# EXERCISE REQUIREMENTS
For the data below, please report each line where the word "accomplish" is found.

Data extracted from a collection
........

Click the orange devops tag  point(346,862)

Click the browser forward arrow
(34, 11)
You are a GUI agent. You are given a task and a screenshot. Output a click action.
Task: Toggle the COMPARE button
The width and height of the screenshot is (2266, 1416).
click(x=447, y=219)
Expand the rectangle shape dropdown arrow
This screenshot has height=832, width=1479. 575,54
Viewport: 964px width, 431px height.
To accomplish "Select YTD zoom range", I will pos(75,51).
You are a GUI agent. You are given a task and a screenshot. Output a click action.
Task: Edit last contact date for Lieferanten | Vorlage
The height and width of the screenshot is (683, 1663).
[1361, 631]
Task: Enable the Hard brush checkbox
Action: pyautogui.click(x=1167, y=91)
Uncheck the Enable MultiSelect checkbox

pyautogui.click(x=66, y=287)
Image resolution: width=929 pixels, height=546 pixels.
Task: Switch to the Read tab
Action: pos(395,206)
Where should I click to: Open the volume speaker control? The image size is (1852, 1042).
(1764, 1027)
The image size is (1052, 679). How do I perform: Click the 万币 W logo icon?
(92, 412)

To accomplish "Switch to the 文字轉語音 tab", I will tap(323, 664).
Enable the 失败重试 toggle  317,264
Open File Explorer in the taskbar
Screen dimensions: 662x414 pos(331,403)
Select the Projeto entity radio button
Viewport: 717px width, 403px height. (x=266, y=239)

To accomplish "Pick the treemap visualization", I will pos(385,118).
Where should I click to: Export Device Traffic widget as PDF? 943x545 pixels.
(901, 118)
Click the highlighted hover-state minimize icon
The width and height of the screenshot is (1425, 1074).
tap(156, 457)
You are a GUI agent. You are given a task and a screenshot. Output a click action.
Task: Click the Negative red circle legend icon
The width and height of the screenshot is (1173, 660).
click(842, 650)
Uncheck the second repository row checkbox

........

# YOUR SOLUTION
To accomplish "Select YTD zoom range", I will pos(75,51).
To accomplish "Switch to the 文字轉語音 tab", I will tap(323, 664).
To accomplish "Pick the treemap visualization", I will pos(385,118).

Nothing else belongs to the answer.